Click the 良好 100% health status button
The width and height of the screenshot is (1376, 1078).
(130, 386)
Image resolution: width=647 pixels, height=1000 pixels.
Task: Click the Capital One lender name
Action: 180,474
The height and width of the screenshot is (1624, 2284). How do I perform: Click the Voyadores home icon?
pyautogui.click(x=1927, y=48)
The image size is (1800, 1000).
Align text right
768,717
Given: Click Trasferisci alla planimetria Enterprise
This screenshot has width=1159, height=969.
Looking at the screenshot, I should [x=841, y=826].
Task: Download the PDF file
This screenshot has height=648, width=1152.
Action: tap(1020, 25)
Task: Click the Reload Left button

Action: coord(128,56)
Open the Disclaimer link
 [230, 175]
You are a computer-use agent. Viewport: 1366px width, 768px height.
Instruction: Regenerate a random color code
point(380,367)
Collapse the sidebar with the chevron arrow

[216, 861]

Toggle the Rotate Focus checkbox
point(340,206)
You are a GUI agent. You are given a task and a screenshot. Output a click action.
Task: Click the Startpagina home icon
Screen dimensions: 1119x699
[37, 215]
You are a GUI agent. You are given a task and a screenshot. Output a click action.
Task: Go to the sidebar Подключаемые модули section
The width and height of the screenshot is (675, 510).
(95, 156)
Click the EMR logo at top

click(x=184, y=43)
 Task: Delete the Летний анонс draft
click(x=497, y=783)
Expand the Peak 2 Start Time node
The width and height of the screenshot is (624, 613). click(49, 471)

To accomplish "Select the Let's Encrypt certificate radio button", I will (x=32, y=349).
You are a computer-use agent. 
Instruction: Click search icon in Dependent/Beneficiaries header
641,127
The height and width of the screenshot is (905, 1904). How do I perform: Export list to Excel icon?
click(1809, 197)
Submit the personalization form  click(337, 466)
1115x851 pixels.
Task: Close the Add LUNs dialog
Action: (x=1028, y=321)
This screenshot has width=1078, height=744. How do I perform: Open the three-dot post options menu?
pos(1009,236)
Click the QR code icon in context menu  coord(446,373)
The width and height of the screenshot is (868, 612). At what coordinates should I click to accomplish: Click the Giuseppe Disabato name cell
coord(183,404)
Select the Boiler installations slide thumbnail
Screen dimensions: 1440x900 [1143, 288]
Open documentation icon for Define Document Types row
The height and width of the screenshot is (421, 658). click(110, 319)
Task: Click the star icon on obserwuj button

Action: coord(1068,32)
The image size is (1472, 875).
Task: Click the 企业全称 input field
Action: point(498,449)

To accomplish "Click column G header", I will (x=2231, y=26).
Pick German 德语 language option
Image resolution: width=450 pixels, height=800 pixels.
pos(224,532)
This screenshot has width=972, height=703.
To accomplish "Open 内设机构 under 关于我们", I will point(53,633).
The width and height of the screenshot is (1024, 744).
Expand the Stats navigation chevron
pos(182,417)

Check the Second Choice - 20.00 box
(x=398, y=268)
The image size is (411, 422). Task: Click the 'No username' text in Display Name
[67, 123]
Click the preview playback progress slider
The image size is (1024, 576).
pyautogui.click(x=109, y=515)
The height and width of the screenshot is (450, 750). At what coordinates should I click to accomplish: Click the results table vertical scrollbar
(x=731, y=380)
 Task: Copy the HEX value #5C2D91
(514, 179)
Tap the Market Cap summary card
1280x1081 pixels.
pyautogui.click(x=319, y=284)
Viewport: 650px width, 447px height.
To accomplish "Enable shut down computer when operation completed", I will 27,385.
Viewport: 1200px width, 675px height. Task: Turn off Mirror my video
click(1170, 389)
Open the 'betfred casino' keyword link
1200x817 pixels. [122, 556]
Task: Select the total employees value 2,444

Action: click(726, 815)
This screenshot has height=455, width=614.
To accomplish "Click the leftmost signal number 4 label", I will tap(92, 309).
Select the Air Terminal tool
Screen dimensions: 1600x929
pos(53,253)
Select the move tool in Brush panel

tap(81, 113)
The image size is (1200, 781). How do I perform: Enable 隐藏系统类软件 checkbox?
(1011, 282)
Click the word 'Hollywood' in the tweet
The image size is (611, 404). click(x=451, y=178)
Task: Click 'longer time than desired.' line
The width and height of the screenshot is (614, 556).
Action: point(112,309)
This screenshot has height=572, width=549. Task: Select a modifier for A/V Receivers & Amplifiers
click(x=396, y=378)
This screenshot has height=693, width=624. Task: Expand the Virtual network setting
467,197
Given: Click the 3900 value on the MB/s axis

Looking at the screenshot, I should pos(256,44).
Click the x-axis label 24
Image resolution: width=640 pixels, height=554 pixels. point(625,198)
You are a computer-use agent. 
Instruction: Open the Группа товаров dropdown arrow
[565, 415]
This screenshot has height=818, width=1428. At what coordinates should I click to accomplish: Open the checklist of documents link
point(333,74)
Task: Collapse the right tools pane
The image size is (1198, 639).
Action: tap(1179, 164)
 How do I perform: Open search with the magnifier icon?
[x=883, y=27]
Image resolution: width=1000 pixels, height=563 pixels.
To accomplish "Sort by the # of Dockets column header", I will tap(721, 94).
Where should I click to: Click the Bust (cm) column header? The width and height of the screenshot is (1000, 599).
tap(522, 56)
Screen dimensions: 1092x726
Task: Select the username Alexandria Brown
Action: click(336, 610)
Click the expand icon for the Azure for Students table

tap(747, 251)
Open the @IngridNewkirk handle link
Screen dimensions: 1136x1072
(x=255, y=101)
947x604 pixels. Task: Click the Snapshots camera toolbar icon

::::::::::

In the listing above, find the line containing "1280x1081 pixels." and the line containing "This screenshot has height=455, width=614.", then retype both and every line between them exactly, with nothing else.

**Task answer**
1280x1081 pixels.
pyautogui.click(x=319, y=284)
Viewport: 650px width, 447px height.
To accomplish "Enable shut down computer when operation completed", I will 27,385.
Viewport: 1200px width, 675px height. Task: Turn off Mirror my video
click(1170, 389)
Open the 'betfred casino' keyword link
1200x817 pixels. [122, 556]
Task: Select the total employees value 2,444

Action: click(726, 815)
This screenshot has height=455, width=614.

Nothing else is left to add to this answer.